From this link: Link
If an adjacent square is already on the open list, check to see if
this path to that square is a better one. In other words, check to see
if the G score for that square is lower if we use the current square
to get there. If not, don’t do anything.
Example:
parent (already traversed): O
branches: A, B, C
parent (working on): A
Branches: B, D
The open list contains, A, B, C and now D.
Now, the bold statements in the above quote are comparing which path with, path A to B?
i.e.
Comparison of A to B && O to B
OR
Comparison of A to B && A to D
Please clarify.
Basic A* is:
While we're not close enough to the / a destination
Take the point that we have now, with the lowest expected total cost (so known cost up to this point plus estimated remaining cost).
Calculate cost for all surrounding locations & add them back to the priority queue with their expected total cost.
return route that we followed to the closest point
In the official A* terminology, G-score is the cost to get there. H-score is the estimate to get from there to where you want to go.
Extremes are if your H-score always overestimates; the new score (estimate + new cost) will then always be lower than the previous square's estimate + cost, so you'll beeline to the target. If your H-score always underestimates (or is 0, or whatever) you'll always prefer squares closer to your point of departure, as they'll have a lower cost so far, so you'll basically floodfill from that position.
You can use A* from a theoretical point of view or from a practical point of view. Theoretically, you may never overestimate the cost of any link. That means that you will always find the most efficient route, but will take longer finding it as you'll expand a lot more nodes.
Using it from the practical point of view allows slightly-inadmissible heuristics (ones that can overestimate slightly). The route you find will most likely be slightly unoptimal but shouldn't be too bad for game use. The calculations get way faster though, since you don't expand everything anymore. One (slow) implementation I had made took 6 minutes across a 1k*1k map with a regular trig distance heuristic but only a few seconds with that augmented times 3. The routes weren't too different. Making the heuristic times 5 made the routes basically a beeline & much faster still, but unusably so.
WRT your direct question:
It's the second square you evaluate. You have the roads from O to A,B,C planned (with a given cost G for each of those routes). Now, suppose there's a highway from O through A to B, instead of a dirt road from O to B. That means that going through A is faster. When expanding A it looks at all surrounding squares and adds the cost + heuristic to the open list if it wasn't in there already. If it was in there, it sees if the new route is faster (lower G to get to that square) and only if so, does it replace it.

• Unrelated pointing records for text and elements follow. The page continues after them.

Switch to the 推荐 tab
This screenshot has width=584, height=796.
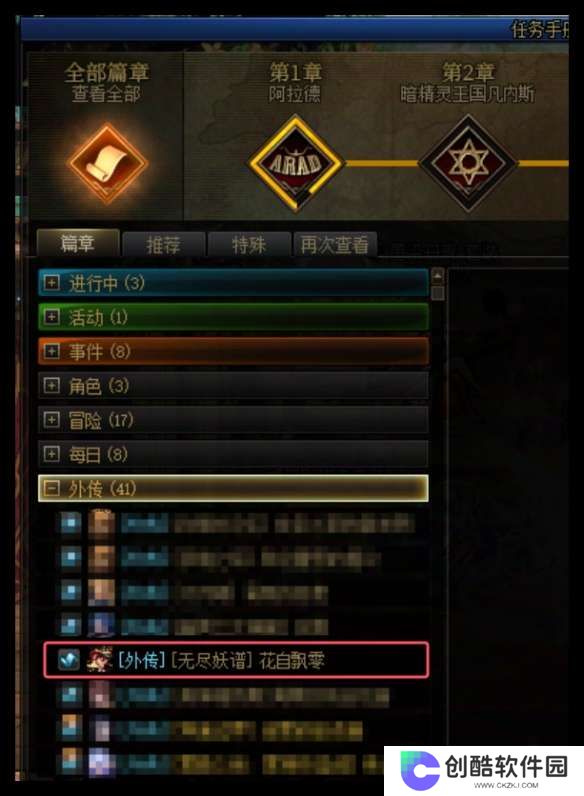pyautogui.click(x=164, y=245)
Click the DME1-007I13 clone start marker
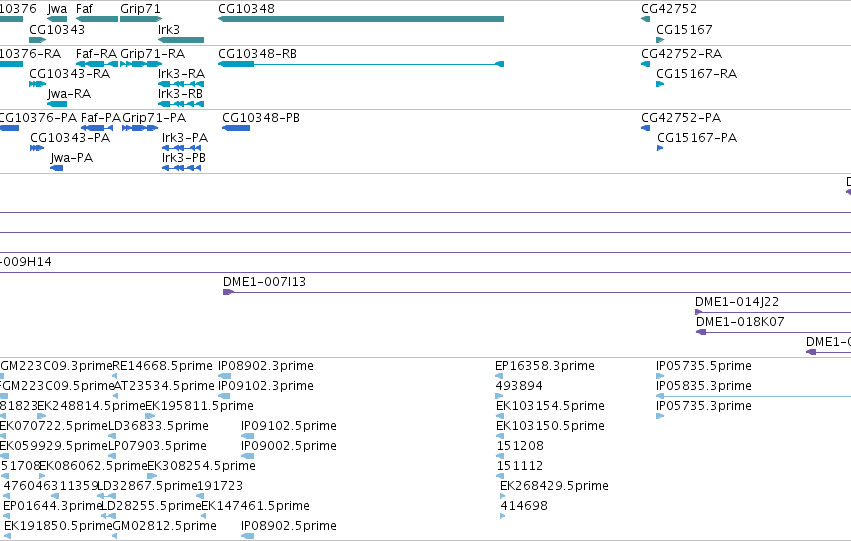This screenshot has width=851, height=541. (228, 292)
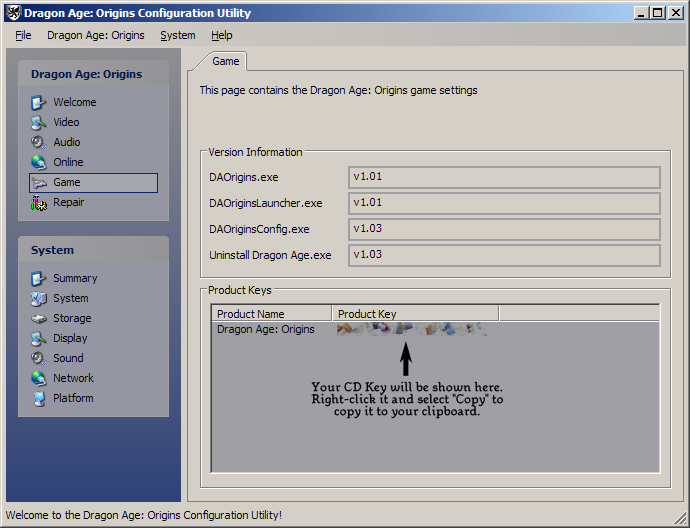Open the System Summary icon
This screenshot has width=690, height=528.
[39, 278]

So in your example, it adds O->A->D to the list and then checks if O->A->B is faster than O->B.
-- addendum
Open list: 2 / A (through O), 5 / B (through O), 7 / C (through O)
Closed list: 0 / O (origin / through nothing)
Take A as it's the lowest cost so far. Then, for each neighbor of A calculate the cost to get there.
If there's an entry for it already and the cost is lower than we know so far, replace the entry.
If there's no current entry, add it.
Working on A, with roads of cost 2 to B and 3 to D. Going to B through A has a cost of 4, where the current entry is 5. So we replace it. D isn't in there, so we add it.
Open list: 4 / B (through A), 5 / D (through A), 7 / C (through O)
Closed list: 0 / O (origin / through nothing), 2 / A (through O)
So we compared A to B versus O to B.
Well, if we are working on the node A, we are considering its neighbours. Say we are considering the B node now (which is in the openList).
The definition given tells us to compare the G value of B (previously computed when it was first added to open list when the working node was O) and the sum of the cost of reaching A from the begining (O) and the cost of reaching B from A.